PROBLEM DESCRIPTION: Pictures are not part of the copy; retype all the records below exactly.

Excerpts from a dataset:
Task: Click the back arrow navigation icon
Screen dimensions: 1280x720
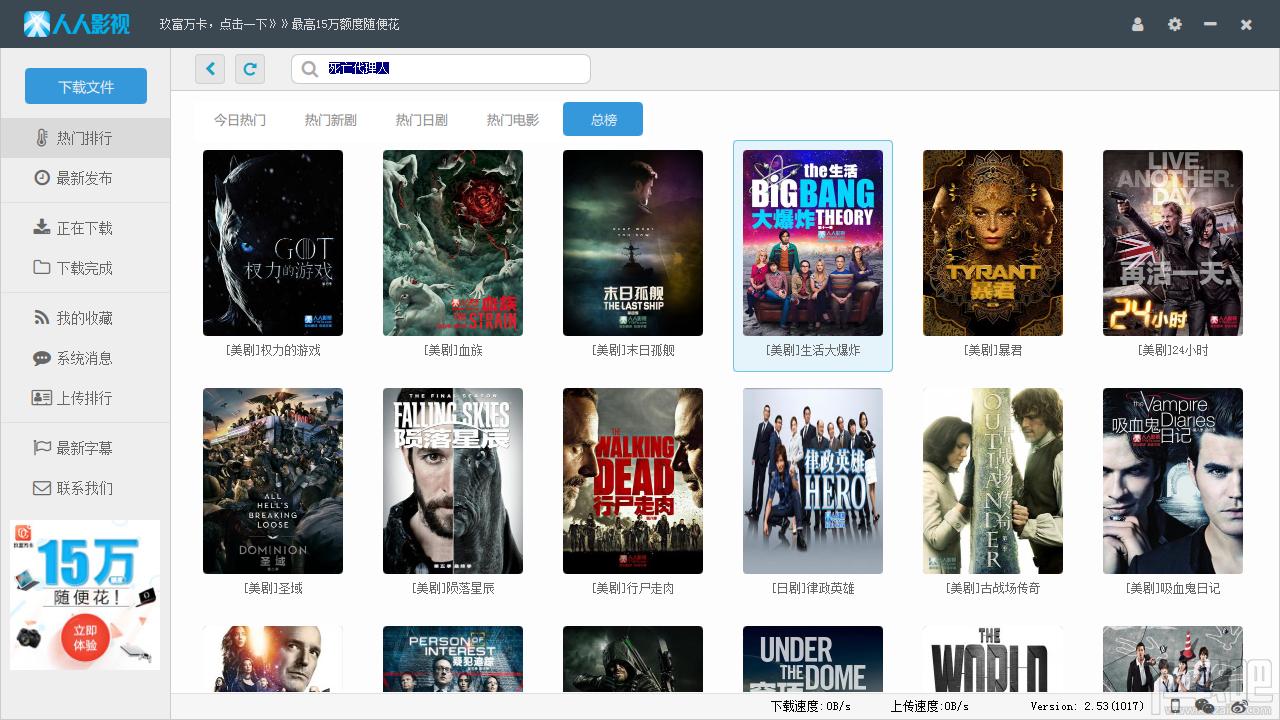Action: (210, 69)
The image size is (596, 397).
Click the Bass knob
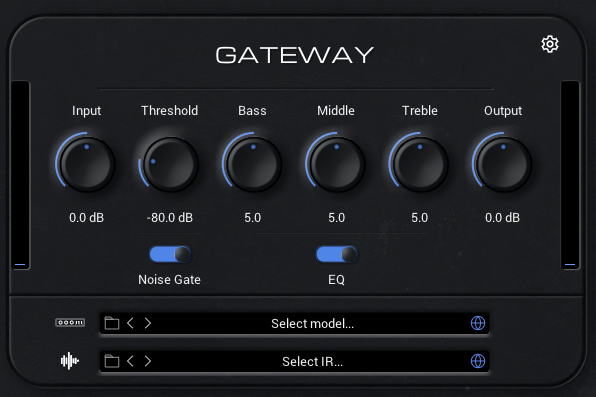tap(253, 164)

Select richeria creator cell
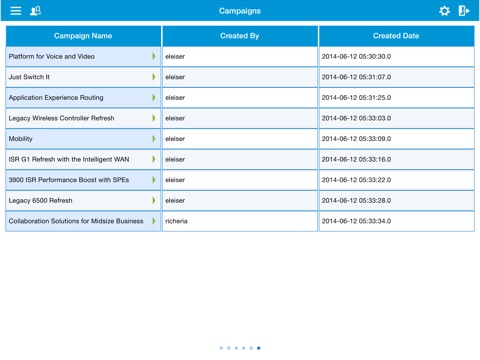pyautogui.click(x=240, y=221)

ANSWER:
Task: Click the back arrow navigation icon
Screen dimensions: 1280x720
Action: (210, 69)
The image size is (596, 397).
Click the Bass knob
tap(253, 164)

Select richeria creator cell
pyautogui.click(x=240, y=221)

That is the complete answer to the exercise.